Como he dicho más veces, mi síndrome de abstinencia no me deja estar más de un mes sin hablar con un médico, así que en mi rápida visita a Buenos Aires, fui a ver a la Dra. K., muy conocida en ciertos foros de Internet. El aspecto de la sala de espera me llevó treinta años atrás, más o menos los años que tenía la alfombra; pero el lúgubre sitio no oscureció la visita con una profesional detallista y franca. Después de revisar mi largísimo expediente sin apuro, me dijo que le extrañaba que no hubiéramos logrado nunca ningún embarazo, después de tantas transferencias de embriones decentes. No encontraba ninguna razón médica aparente para ello, así como yo no encuentro ninguna razón metafísica tampoco.
Me recomendó que antes de la próxima transferencia de congelados me hiciera una biopsia de endometrio y un cultivo para ureaplasma y clamidia. “Para estar seguras que todo esta bien ahí adentro y no hay infecciones” dijo. El último cultivo era del año 2004 y nunca antes había hecho una biopsia. Pensé en lo complicado que iba a ser convencer a mi ginecólogo en Miami para hacerme un test relacionado con infertilidad, pero me mantuve inmutable.

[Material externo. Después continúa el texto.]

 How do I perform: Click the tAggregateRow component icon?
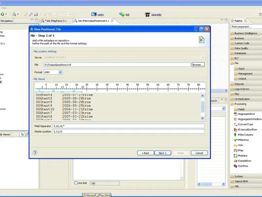[x=235, y=114]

Segundo, y quizá más importante, leyó detenidamente mis resultados con el hematólogo. Frunció el ceño un par de veces y me preguntó si nunca había estado medicada con anticoagulantes. Le dije que no y que el hematólogo me había dicho que tenía un cierto anticuerpo algo más alto de lo normal pero que eso sólo afectaba a las embarazadas cuando su placenta comienza ya a tomar control, es decir después de la sexta o séptima semana. La doc dijo que, si bien eso es científicamente cierto, lo que inquieta es lo que la ciencia no sabe, y en el terreno de la implantación, parece ser que estamos como en el campo de la energía nuclear antes de que naciera Einstein. Ella piensa que en casos como el mío, pudiera haber alguna falla de implantación debido a insuficiente irrigación sanguínea y me recomienda un dosis de 40 mg de heparina de bajo peso molecular (acá se llama Lovenox). Esa droga es delicada y debe aplicarse con control médico regular, así que me pidió que busque algún doc en Miami que me quiera acompañar en el experimento.
Los foros de infertilidad están llenos de heparina y debo confesar que añade un poco de julepe a mi brillante carrera como infértil. Por otra parte, los elementos nuevos me dan la agradable sensación de estar haciendo algo para llegar a un resultado diferente. ¿Será tan peliagudo como dicen, che?